After much agro, I realised there must’ve been something on on the Saturday as I could book the Friday with relative ease. I say ease – I had to call the hotel and book over the phone. All said and done, I went down to grab some breakfast (the La Quinta chain offer a fairly standard breakfast but if you’re watching the pennies it’s a nice way to get started for your all inclusive rate). They were out of coffee by the time I got there but a polystyrene bowl of cheerios or two and I was on the road. In what has become a bit of a tradition now, I punched in the State Capitol building’s address into the GPS and drove up through Salt Lake City (SLC) to see what this one looked like (remember Iowa has set the bar pretty high!). I had been wanting to see the Bonneville Salt Flats which lay out west, but they’re 2.5 hours out so it’s a 6 hour round trip. This excursion into town would have to do.

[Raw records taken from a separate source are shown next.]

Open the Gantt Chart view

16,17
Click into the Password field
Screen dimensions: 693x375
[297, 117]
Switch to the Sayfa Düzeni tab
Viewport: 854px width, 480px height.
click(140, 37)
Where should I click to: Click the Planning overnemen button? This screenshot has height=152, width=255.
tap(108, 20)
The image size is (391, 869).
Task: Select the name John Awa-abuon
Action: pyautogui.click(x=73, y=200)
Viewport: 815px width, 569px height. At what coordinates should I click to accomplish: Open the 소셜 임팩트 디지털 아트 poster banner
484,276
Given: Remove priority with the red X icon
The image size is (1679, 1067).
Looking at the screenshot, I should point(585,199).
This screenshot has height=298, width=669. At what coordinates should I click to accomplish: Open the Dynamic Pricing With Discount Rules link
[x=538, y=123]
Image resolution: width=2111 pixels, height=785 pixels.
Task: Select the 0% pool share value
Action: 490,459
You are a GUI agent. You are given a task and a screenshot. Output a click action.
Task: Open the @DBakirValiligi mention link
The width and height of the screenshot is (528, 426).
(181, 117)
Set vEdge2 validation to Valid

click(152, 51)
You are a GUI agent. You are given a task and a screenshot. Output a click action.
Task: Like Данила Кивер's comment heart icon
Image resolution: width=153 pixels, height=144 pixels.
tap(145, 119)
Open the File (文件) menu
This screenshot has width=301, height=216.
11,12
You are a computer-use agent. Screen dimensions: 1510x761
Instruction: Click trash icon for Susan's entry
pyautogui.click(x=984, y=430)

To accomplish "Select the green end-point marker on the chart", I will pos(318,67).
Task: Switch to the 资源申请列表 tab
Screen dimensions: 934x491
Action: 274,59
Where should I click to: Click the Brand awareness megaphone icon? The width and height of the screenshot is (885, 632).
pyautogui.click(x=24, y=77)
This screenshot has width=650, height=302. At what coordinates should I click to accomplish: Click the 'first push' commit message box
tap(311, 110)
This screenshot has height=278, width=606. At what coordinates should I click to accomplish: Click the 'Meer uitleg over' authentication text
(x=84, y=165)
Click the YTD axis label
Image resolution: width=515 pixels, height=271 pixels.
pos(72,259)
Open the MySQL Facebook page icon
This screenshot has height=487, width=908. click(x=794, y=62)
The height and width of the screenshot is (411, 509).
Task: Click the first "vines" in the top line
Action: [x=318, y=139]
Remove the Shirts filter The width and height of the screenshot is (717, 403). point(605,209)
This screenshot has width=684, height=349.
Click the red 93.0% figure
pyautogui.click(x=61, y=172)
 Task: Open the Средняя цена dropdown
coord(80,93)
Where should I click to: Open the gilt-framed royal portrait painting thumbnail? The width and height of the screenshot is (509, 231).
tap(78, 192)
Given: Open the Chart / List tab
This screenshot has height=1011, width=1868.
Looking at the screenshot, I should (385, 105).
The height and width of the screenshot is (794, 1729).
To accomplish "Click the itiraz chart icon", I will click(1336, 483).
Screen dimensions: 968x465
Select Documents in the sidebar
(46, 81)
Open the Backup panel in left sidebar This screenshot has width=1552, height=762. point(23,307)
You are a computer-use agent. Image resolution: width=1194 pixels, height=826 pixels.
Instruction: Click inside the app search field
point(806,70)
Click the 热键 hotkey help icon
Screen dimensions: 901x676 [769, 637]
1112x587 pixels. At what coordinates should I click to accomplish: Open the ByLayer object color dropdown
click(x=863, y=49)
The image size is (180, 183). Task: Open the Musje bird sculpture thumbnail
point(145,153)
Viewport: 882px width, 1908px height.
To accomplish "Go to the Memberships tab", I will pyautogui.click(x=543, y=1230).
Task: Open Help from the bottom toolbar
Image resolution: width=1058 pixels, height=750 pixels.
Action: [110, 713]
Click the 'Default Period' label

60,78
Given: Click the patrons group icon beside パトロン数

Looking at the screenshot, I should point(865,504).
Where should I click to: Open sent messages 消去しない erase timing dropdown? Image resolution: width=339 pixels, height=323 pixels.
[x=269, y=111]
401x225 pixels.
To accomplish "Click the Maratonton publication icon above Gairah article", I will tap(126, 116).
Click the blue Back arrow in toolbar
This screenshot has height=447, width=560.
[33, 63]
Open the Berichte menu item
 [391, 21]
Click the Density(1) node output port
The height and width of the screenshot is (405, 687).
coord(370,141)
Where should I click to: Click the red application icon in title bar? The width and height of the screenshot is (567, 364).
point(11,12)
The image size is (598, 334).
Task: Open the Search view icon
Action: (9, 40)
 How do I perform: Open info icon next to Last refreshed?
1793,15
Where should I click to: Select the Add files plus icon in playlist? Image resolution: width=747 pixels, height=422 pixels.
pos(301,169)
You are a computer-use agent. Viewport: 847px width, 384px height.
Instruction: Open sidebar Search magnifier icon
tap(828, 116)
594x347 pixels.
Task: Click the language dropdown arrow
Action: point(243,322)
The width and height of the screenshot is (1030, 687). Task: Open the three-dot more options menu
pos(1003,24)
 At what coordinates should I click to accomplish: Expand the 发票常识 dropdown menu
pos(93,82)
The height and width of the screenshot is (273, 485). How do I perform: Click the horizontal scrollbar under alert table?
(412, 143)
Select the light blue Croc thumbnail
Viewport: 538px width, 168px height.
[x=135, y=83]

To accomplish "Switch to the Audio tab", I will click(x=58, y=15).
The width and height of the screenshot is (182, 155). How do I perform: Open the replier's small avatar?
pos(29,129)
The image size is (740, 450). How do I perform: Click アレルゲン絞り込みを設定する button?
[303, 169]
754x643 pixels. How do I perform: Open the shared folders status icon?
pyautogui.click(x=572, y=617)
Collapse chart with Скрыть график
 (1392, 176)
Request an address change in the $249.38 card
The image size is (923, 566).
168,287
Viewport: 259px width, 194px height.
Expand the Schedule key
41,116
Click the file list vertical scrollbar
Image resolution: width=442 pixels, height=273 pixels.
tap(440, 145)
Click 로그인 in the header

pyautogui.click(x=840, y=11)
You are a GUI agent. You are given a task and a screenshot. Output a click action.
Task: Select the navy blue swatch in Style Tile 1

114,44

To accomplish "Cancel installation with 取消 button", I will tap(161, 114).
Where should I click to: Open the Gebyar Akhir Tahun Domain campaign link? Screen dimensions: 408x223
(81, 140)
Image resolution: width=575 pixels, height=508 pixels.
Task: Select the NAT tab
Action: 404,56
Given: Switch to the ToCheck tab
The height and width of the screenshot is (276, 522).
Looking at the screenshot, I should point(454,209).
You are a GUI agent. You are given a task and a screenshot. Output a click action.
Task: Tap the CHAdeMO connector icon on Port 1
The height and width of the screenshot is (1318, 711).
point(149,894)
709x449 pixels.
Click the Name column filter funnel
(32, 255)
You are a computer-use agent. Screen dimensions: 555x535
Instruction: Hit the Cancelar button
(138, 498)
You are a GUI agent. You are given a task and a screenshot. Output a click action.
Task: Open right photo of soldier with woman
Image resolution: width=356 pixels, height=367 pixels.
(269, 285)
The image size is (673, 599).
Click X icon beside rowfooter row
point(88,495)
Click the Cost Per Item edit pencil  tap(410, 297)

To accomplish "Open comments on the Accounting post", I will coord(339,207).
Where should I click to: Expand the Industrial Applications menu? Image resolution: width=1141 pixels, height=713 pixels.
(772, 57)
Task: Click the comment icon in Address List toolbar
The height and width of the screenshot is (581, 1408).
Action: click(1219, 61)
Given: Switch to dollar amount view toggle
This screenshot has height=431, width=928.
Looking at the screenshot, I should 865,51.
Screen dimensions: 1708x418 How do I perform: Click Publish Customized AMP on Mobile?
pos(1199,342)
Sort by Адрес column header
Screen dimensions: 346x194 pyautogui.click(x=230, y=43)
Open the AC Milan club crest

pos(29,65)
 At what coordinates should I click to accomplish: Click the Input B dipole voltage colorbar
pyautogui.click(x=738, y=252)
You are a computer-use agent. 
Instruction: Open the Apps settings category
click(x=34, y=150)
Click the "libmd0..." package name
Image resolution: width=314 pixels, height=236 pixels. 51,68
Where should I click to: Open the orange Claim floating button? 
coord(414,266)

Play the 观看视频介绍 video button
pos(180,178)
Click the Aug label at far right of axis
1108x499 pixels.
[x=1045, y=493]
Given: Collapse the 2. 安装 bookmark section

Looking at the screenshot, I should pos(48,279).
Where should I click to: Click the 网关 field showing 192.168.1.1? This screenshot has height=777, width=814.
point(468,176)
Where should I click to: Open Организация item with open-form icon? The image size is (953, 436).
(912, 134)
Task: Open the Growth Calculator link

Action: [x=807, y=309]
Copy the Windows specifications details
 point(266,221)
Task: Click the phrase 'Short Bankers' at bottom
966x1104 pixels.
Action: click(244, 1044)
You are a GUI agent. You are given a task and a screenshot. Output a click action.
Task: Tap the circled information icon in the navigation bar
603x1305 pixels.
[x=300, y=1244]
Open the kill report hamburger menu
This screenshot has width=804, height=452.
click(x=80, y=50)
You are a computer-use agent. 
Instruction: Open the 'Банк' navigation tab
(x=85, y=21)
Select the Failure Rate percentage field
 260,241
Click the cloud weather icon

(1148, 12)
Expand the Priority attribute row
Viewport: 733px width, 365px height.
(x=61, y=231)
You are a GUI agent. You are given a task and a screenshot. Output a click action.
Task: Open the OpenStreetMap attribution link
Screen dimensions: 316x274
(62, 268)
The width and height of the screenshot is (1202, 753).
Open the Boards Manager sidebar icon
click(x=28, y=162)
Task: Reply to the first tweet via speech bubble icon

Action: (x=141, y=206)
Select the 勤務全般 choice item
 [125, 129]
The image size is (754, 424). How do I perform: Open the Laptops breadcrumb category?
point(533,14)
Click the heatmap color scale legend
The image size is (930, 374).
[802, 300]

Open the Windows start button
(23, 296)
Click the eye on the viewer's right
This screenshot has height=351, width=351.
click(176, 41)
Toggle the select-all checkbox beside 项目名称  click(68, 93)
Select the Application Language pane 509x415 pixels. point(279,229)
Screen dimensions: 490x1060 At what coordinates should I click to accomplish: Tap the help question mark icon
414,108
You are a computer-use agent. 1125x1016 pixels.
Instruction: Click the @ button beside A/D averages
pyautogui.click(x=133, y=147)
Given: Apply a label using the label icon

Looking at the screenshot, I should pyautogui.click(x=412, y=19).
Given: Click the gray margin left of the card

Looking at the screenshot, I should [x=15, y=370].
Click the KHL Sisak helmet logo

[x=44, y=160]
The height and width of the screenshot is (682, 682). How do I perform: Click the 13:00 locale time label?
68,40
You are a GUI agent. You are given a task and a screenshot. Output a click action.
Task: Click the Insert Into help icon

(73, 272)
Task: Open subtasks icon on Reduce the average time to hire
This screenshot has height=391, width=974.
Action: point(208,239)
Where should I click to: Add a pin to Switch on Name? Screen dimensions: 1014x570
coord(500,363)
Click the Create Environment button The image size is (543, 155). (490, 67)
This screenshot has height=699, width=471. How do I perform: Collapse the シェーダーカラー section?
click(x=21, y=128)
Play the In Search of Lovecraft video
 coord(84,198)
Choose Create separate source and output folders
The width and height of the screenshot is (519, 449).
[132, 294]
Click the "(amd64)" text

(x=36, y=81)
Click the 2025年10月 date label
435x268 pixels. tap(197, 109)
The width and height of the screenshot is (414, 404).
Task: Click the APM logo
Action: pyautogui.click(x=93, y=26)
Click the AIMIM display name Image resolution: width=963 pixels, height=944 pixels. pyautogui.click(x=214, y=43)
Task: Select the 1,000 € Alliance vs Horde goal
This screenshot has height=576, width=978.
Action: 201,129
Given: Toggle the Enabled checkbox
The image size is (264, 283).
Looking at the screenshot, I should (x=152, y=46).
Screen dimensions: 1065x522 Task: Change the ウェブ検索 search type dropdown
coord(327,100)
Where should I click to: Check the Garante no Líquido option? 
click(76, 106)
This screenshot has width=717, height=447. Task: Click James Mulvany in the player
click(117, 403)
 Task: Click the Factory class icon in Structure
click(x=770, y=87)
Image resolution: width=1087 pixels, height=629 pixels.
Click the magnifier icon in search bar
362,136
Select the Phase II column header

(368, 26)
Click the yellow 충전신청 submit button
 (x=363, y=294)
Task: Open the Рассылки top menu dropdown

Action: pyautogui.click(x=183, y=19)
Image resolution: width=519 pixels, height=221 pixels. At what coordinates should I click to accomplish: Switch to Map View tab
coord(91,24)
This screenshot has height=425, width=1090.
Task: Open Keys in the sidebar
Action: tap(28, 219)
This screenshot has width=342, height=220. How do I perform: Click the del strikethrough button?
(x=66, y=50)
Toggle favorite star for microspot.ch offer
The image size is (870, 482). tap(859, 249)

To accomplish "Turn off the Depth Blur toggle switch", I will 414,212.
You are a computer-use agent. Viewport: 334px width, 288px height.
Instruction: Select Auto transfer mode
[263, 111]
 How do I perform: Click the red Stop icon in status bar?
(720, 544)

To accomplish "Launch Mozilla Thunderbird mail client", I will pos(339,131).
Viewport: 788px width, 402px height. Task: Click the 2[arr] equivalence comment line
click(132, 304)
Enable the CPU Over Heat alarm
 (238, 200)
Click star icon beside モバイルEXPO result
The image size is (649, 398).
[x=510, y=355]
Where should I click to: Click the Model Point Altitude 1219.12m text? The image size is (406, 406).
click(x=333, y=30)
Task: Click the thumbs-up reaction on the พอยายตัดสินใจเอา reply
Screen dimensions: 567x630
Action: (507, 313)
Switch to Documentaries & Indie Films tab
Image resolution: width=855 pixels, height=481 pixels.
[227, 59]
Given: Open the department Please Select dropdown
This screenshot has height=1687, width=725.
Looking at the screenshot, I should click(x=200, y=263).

Before I go further, let me share some information about Utah. It’s a strange state, to say the least. Almost the entire population are belong to the church of Jesus Christ of the Latter Day Saints (LDS for short). You know these guys – the ones with the black name tags who walk around cities all over the world in pairs – usually in creepy white uniforms with black ties and they’re almost exclusively pasty white blonde emaciated folk. Mitt Romney is one of them, as is the current Senate Minority Leader Harry Reid of Nevada. They have some crazy laws too, most of them in the state legislature of Utah, including perhaps the most draconian liquor licensing laws since Ireland closed off licenses on St. Patrick’s Day. Until recently, you had to pay a cover charge in a bar to buy a drink. Only the state can sell liquor at an ‘off-license’. It’s a bit like Sweden in a way, but just odd in the 21st century – especially in America.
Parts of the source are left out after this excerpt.